**EXERCISE OBJECTIVE**
Please restate the entries verbatim. The copy should hold no pictures.

(Stored data entries)
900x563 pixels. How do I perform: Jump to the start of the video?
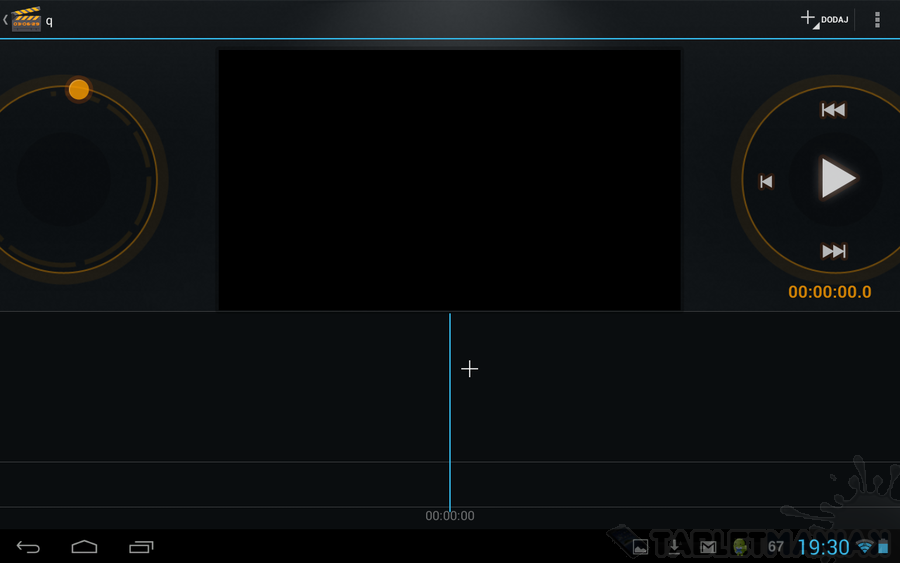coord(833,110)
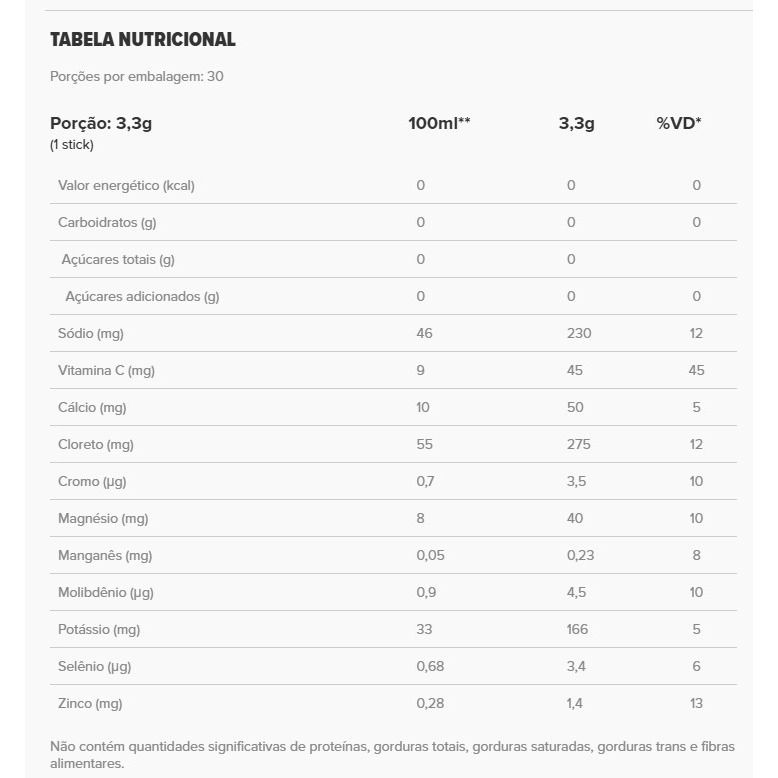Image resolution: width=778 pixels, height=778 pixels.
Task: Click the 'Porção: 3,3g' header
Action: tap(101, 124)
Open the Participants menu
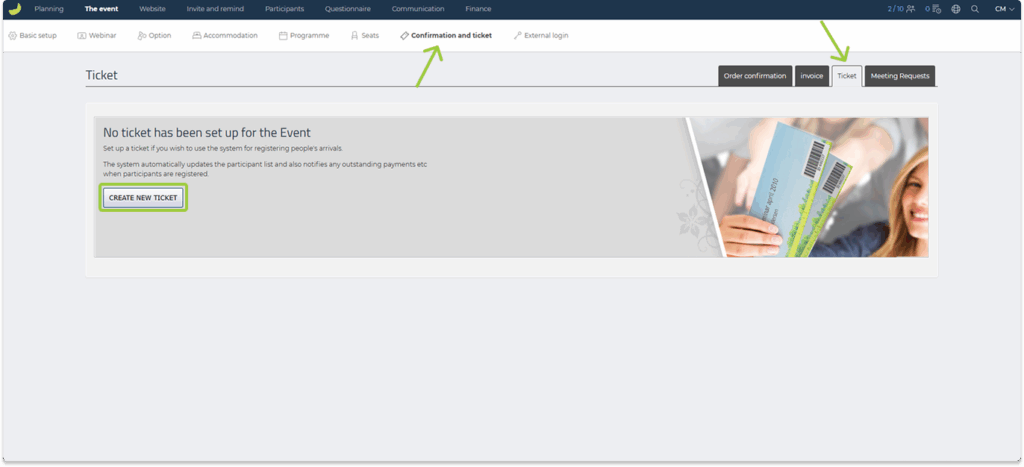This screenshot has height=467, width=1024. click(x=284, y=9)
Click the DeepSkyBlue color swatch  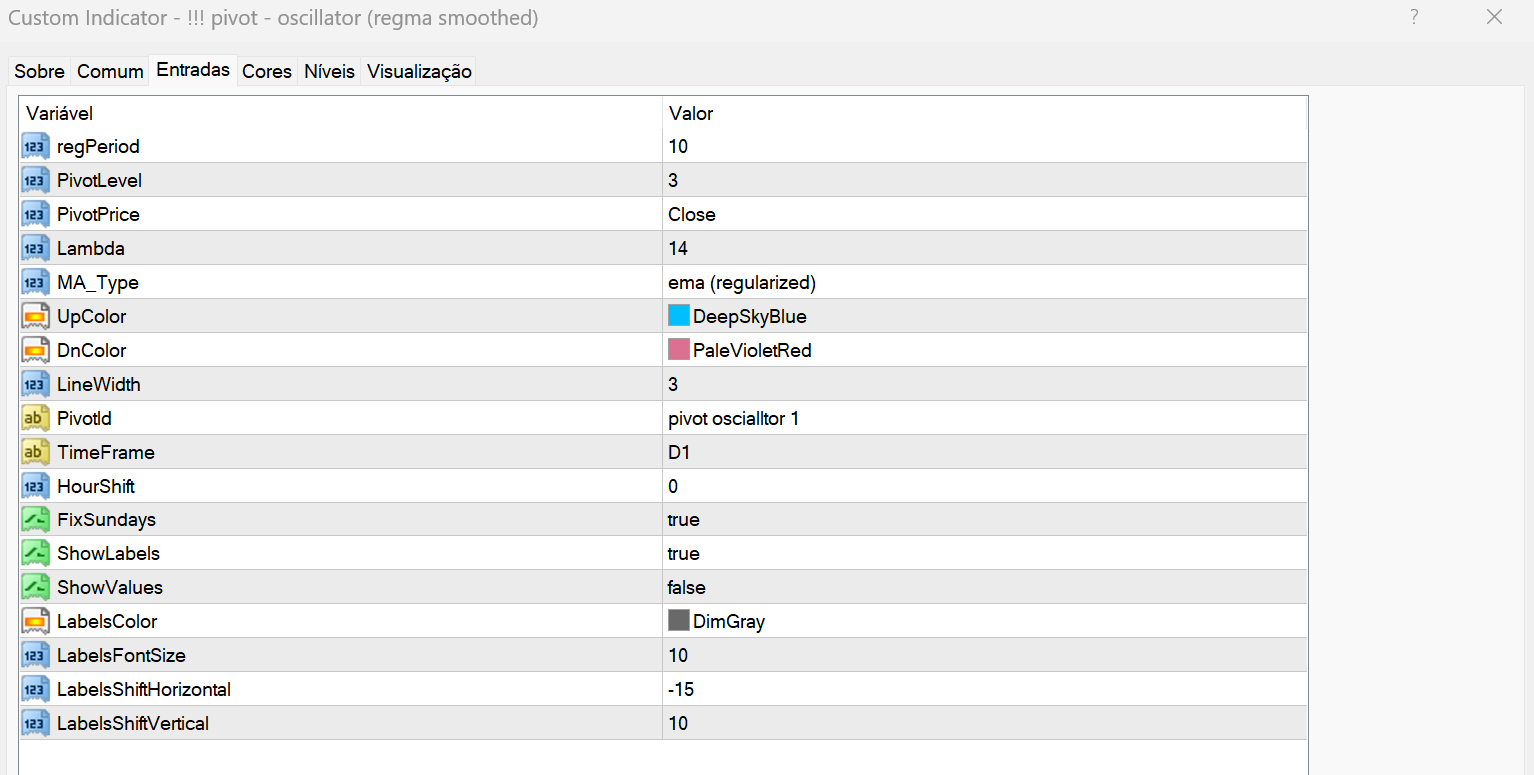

**RESPONSE**
900x563 pixels. How do I perform: Jump to the start of the video?
coord(833,110)
Image resolution: width=778 pixels, height=778 pixels.
Task: Click the 'Porção: 3,3g' header
Action: tap(101, 124)
Open the Participants menu
This screenshot has height=467, width=1024. click(x=284, y=9)
Click the DeepSkyBlue color swatch  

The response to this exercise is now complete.